Das empfehlen die gesetzlichen Kranken- und Unfallversicherungen in Berlin im Rahmen ihrer «Präventionskampagne Haut».
Welcher Handschuh tatsächlich der am besten geeignete ist, hängt dabei vor allem davon ab, mit welchen Stoffen der Arbeitnehmer in Berührung kommt. Alte Schutzhandschuhe sollten ohnehin regelmäßig gegen neue ausgetauscht werden. Denn es besteht die Gefahr, dass sich Chemikalien durch das Material hindurchfressen und der Handschuh dann keinen ausreichenden Schutz mehr bietet. Jeder Hersteller sei verpflichtet anzugeben, wie lange der Handschuh getragen werden darf. Messungen im Institut für Arbeitsschutz in St. Augustin bei Bonn hätten nun jedoch ergeben, dass oft eine zu lange Tragedauer angegeben wird, erklären die Kranken- und Unfallversicherungen.
Chemikalien gibt es den Angaben zufolge in fast allen Berufen, von der Baubranche über das Druckgewerbe bis zum Gesundheitswesen. Viele chemische Substanzen schädigten die Haut bei einem Kontakt: Krankheitserreger könnten eindringen und Entzündungen hervorrufen. Manche Stoffe, die durch die Haut dringen, seien sogar Krebs erregend. In vielen Berufen sind Schutzhandschuhe daher Pflicht.
Hauterkrankungen sind mit einem Anteil von 42 Prozent die häufigste bestätigte Berufskrankheit. Oft werden sie von Chemikalien wie Konservierungs- und Desinfektionsmitteln, Kühlschmierstoffen, Reinigungs- oder Lösemitteln ausgelöst.
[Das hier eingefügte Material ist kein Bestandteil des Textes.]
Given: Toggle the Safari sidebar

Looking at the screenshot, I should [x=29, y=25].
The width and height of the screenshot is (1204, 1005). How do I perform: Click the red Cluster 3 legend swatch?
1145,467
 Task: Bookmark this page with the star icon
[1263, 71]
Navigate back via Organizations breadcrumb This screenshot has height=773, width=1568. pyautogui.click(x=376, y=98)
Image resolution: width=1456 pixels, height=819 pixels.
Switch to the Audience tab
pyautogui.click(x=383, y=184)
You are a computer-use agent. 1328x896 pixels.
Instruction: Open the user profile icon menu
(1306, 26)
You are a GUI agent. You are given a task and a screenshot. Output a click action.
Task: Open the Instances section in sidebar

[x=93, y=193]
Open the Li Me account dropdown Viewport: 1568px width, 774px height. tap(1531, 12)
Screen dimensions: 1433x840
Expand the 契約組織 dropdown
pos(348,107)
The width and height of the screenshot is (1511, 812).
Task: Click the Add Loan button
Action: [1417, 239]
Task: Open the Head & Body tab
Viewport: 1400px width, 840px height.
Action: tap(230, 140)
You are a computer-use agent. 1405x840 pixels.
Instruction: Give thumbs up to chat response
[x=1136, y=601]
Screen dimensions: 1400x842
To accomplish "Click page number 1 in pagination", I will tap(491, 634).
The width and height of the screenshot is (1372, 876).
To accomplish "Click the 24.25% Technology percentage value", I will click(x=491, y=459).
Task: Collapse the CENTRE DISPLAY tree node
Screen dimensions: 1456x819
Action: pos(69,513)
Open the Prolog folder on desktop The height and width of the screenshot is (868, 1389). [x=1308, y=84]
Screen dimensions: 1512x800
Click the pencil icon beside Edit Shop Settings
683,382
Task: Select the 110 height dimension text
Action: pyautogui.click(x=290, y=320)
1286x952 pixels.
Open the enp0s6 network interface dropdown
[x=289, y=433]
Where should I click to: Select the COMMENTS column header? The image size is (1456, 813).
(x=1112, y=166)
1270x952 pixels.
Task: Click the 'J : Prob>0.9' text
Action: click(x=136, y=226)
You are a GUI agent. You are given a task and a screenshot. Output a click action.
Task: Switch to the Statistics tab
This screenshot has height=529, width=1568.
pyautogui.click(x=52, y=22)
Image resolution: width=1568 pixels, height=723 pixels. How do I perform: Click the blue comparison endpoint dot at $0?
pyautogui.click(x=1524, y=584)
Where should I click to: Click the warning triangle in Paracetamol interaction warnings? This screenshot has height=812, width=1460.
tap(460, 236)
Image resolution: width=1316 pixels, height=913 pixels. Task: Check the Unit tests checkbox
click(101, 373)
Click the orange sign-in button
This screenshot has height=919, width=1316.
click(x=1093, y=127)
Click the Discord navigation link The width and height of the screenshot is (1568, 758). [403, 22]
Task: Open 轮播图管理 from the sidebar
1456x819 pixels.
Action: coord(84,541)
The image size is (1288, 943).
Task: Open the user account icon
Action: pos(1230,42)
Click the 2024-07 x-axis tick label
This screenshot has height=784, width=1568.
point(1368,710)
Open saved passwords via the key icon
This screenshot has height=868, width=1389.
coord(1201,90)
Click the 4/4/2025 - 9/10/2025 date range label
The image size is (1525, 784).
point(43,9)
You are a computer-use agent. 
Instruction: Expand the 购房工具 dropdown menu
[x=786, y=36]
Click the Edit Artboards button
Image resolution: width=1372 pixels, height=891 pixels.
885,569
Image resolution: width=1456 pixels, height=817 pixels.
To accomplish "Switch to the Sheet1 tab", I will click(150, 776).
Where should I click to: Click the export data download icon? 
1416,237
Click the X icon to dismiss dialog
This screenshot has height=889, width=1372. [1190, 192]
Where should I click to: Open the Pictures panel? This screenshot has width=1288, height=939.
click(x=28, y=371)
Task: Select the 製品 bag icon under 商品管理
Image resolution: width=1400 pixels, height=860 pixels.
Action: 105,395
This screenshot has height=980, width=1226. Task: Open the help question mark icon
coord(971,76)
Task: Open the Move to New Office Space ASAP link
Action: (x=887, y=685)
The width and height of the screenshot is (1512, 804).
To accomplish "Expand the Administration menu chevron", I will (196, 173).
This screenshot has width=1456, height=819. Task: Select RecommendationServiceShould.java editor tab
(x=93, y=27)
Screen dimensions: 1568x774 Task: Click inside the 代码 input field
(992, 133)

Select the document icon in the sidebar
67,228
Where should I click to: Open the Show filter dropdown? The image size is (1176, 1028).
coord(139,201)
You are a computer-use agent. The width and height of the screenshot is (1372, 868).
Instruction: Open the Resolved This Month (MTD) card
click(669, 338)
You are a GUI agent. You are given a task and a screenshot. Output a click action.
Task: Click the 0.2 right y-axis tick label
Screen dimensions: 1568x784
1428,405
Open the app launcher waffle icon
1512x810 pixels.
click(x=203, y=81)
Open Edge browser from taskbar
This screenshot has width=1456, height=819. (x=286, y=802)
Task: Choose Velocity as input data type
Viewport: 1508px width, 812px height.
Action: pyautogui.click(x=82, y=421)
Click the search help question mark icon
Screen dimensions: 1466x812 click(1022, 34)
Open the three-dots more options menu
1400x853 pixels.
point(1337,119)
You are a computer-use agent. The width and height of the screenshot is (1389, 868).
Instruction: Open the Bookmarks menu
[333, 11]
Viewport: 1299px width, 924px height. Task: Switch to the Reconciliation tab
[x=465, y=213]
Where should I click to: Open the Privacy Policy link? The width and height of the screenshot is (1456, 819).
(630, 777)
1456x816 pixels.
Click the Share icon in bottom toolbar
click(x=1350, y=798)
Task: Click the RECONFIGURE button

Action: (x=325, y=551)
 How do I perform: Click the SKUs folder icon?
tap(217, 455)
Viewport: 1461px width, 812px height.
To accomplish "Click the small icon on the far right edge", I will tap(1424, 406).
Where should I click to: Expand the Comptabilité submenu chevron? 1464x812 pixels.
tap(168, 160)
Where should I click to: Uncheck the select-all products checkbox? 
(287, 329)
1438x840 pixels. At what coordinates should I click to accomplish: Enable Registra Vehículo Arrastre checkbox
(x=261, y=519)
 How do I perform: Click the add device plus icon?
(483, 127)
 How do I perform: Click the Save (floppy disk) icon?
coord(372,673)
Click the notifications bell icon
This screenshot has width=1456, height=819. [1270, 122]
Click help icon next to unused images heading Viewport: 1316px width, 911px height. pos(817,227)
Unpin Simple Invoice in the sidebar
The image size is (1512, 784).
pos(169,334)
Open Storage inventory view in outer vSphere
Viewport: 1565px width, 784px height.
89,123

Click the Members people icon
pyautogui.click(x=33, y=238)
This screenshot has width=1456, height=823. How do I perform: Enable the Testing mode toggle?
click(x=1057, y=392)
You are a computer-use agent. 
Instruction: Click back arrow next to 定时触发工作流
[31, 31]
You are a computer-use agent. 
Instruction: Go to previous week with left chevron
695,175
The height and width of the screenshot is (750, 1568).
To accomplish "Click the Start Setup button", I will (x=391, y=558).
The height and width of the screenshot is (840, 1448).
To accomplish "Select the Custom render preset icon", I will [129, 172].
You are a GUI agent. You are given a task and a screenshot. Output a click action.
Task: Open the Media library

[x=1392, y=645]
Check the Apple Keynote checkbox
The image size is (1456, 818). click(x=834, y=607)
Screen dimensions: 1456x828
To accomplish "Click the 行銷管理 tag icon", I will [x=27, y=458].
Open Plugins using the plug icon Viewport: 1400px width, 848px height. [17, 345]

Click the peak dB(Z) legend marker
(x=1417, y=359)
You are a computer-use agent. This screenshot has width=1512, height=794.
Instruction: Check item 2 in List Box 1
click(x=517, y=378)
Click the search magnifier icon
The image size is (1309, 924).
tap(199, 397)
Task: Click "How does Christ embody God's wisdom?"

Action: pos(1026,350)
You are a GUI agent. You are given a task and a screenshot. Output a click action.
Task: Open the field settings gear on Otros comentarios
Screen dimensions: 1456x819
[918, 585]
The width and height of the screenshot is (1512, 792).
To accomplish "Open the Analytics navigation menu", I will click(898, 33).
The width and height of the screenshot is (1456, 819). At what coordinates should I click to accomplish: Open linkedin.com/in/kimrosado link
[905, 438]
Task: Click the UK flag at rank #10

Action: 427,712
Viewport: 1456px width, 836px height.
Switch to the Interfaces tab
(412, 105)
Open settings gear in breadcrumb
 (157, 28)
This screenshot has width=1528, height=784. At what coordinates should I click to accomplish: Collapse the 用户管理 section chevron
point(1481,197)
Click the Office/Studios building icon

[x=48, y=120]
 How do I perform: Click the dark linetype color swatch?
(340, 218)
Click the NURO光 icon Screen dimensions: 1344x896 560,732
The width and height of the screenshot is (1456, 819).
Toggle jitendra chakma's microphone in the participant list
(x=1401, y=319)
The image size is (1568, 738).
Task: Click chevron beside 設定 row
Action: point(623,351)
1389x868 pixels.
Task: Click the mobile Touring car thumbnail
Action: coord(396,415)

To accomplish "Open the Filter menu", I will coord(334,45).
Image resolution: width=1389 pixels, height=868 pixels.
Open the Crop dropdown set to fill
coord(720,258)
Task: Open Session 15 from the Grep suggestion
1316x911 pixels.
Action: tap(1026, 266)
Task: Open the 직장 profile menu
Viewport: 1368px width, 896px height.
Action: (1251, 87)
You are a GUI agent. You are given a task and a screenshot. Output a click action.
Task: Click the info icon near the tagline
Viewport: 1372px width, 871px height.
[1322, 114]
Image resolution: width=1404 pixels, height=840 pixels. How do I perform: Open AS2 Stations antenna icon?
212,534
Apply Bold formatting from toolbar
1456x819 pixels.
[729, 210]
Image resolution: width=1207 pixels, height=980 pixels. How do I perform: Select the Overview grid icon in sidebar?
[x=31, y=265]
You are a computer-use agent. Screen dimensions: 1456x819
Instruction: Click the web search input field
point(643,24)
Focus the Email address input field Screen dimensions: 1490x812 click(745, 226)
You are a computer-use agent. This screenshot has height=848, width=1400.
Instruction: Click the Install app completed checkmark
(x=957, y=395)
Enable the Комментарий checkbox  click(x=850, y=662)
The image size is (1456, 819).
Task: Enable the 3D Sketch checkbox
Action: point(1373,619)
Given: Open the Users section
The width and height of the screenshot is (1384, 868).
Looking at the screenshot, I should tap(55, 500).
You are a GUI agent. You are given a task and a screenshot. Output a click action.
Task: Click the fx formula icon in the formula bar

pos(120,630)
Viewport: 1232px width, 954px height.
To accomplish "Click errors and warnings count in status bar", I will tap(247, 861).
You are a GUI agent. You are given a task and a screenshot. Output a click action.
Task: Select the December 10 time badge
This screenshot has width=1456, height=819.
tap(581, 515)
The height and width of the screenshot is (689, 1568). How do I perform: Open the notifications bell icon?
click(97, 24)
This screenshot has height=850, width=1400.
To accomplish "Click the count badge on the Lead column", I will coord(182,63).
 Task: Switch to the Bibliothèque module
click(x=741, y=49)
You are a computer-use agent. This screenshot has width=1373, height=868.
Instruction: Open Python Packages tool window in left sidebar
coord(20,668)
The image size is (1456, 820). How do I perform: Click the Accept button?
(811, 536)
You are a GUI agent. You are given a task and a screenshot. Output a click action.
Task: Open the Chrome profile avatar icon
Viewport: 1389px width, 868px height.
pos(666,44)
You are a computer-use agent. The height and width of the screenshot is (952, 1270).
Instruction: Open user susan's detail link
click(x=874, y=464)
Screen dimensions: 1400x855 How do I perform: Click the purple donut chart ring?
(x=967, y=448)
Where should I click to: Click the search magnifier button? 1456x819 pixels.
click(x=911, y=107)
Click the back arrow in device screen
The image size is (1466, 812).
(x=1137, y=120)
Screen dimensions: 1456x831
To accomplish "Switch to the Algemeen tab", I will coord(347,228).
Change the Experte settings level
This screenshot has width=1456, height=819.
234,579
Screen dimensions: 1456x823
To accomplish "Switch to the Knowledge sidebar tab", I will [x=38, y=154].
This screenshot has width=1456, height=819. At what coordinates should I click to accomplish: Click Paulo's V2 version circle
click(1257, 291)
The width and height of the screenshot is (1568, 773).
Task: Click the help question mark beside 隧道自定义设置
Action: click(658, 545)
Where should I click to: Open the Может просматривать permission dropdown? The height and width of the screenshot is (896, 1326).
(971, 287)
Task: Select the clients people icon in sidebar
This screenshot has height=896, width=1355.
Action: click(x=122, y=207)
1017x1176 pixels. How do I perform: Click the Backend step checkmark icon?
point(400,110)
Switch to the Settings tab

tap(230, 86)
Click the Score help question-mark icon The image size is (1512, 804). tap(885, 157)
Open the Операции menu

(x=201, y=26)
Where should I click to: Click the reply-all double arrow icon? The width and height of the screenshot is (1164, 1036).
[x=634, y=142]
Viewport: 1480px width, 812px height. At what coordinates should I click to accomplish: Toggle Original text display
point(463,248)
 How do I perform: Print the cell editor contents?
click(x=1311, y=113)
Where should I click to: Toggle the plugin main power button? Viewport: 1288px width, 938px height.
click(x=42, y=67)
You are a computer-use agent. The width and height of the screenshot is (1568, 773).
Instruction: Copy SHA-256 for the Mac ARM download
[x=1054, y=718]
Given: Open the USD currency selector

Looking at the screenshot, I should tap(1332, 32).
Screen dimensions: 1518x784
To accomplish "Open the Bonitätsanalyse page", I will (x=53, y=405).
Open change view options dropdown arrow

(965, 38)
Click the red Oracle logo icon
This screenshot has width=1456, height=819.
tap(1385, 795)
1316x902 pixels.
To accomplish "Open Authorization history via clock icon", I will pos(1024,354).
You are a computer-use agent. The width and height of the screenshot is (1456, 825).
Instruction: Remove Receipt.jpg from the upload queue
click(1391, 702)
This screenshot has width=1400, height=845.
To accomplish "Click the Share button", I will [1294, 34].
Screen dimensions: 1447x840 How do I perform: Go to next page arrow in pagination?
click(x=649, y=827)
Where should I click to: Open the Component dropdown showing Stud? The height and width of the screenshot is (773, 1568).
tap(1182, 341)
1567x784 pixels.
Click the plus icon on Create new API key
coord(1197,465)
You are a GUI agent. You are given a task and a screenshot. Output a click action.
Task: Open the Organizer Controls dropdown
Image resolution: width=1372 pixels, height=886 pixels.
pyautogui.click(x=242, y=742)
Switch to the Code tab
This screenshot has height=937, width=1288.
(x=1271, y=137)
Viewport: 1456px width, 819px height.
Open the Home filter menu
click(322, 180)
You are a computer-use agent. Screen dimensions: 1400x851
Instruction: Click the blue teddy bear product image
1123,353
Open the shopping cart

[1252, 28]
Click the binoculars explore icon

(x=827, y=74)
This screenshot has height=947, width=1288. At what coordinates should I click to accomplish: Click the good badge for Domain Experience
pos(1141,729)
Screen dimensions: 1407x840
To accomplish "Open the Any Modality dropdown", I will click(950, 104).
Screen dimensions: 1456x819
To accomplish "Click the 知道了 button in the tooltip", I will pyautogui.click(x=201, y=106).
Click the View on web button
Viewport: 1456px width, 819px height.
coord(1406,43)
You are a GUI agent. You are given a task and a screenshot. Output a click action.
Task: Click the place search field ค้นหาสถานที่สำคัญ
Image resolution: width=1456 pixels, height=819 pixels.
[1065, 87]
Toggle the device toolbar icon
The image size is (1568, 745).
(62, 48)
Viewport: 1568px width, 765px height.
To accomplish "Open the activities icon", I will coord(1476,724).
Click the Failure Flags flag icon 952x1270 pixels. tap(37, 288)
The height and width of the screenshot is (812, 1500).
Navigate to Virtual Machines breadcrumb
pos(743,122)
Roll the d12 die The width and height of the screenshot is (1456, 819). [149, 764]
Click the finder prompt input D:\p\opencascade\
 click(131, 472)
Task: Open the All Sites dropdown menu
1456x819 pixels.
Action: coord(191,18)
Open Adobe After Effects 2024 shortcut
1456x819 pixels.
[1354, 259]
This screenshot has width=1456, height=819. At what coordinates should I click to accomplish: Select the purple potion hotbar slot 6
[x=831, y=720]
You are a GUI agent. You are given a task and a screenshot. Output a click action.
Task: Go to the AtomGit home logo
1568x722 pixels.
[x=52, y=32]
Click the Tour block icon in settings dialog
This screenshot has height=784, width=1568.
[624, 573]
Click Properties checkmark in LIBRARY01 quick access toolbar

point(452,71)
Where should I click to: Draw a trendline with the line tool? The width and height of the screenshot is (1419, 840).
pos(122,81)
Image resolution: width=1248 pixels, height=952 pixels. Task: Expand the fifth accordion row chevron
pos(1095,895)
Im Jahr 2007 erkrankten in Deutschland 10 305 Menschen an beruflich bedingten Hauterkrankungen.
Bei der Suche nach dem am besten geeigneten Schutzhandschuh hilft den Angaben zufolge ein Blick auf das Sicherheitsdatenblatt der Chemikalie oder Online-Datenbanken wie «Wingis», «Gisbau» oder «Gestis». Auch Präventions-Experten der Berufsgenossenschaft oder der Unfallkasse stehen Arbeitgebern und Beschäftigten beratend zur Seite.